Input.
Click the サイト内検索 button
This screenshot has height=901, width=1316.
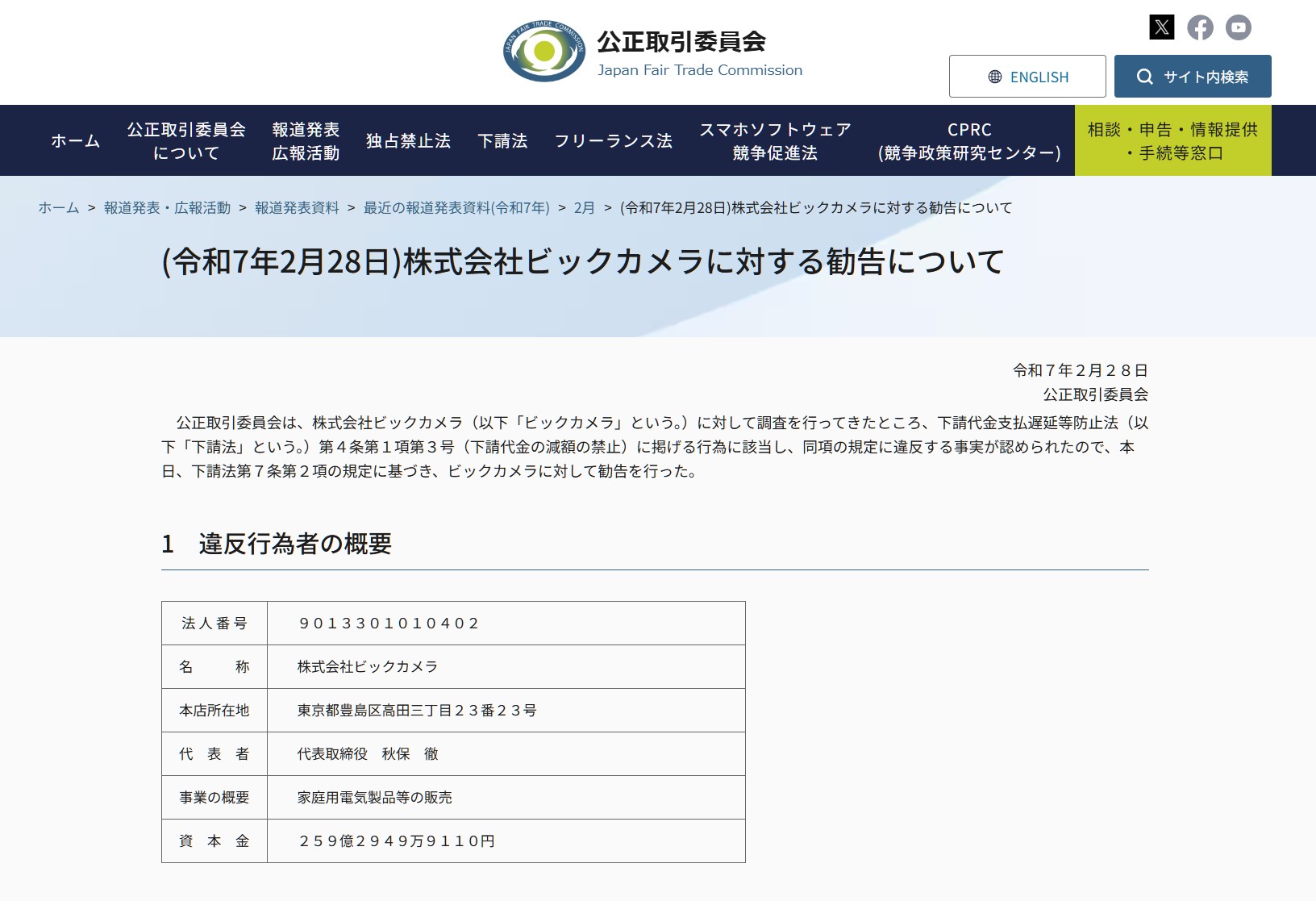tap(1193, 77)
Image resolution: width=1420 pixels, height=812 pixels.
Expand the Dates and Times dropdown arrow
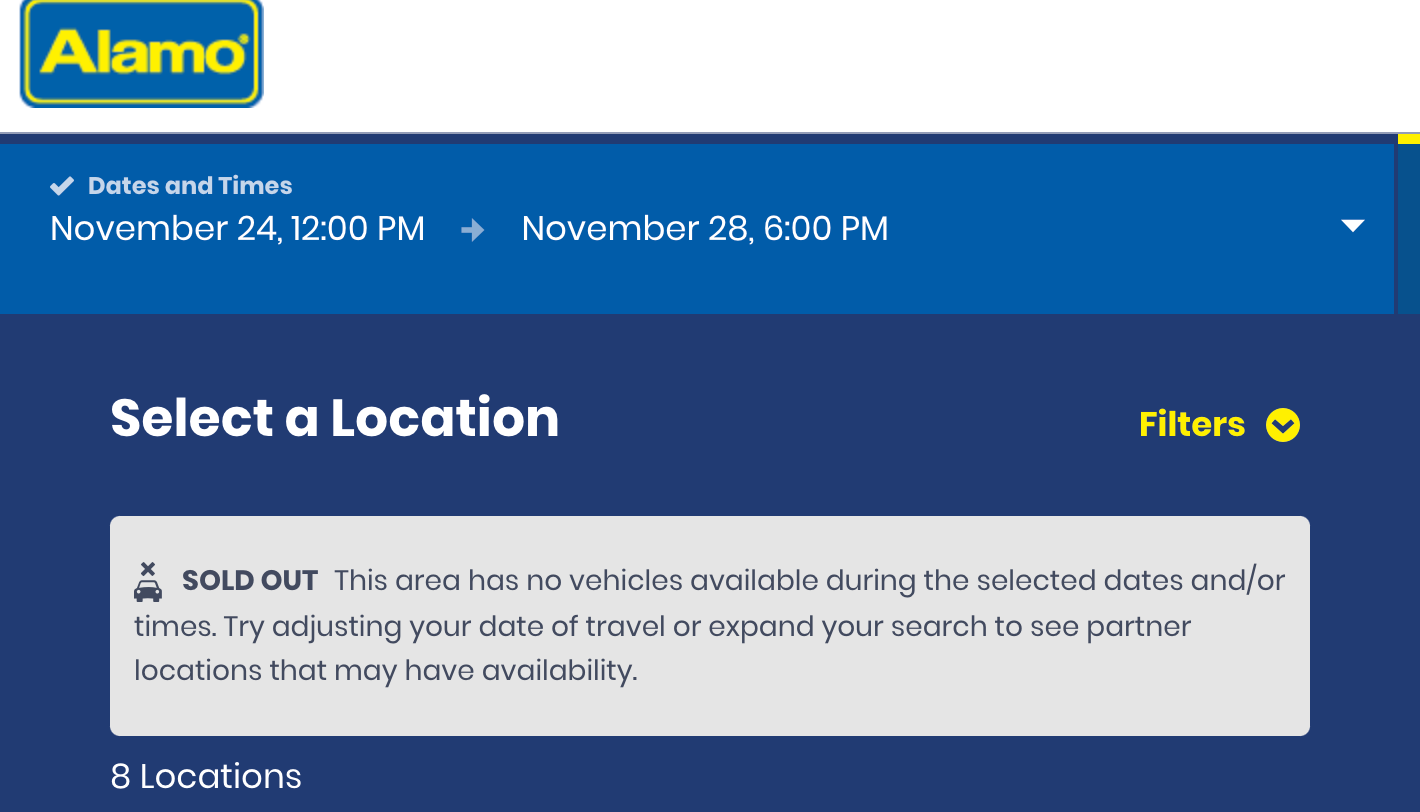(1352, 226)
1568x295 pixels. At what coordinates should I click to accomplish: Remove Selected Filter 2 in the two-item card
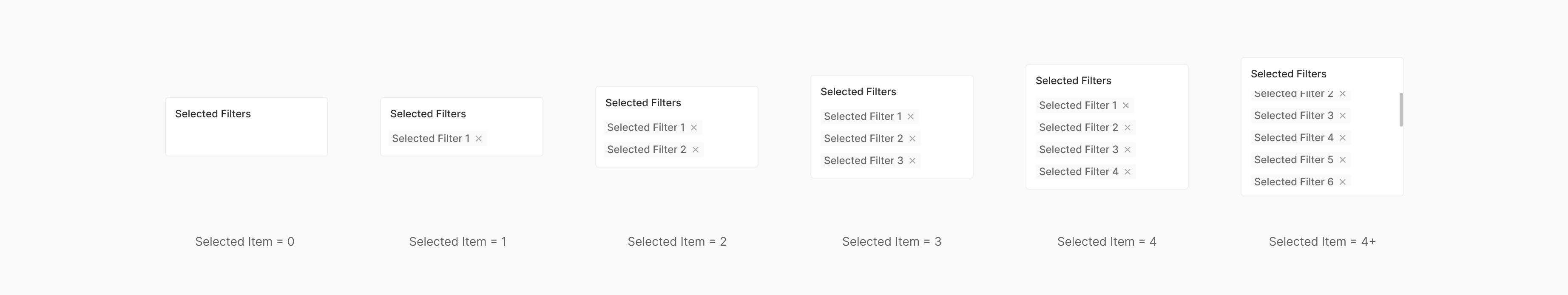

What the task requires. Convert the stretch from the line containing "Image resolution: width=1420" through the last of the lines above into a JSON list of strings, one string per line. Skip any blank lines and leave the pictures out.

The answer.
[
  "Image resolution: width=1420 pixels, height=812 pixels.",
  "Expand the Dates and Times dropdown arrow",
  "(1352, 226)",
  "1568x295 pixels. At what coordinates should I click to accomplish: Remove Selected Filter 2 in the two-item card"
]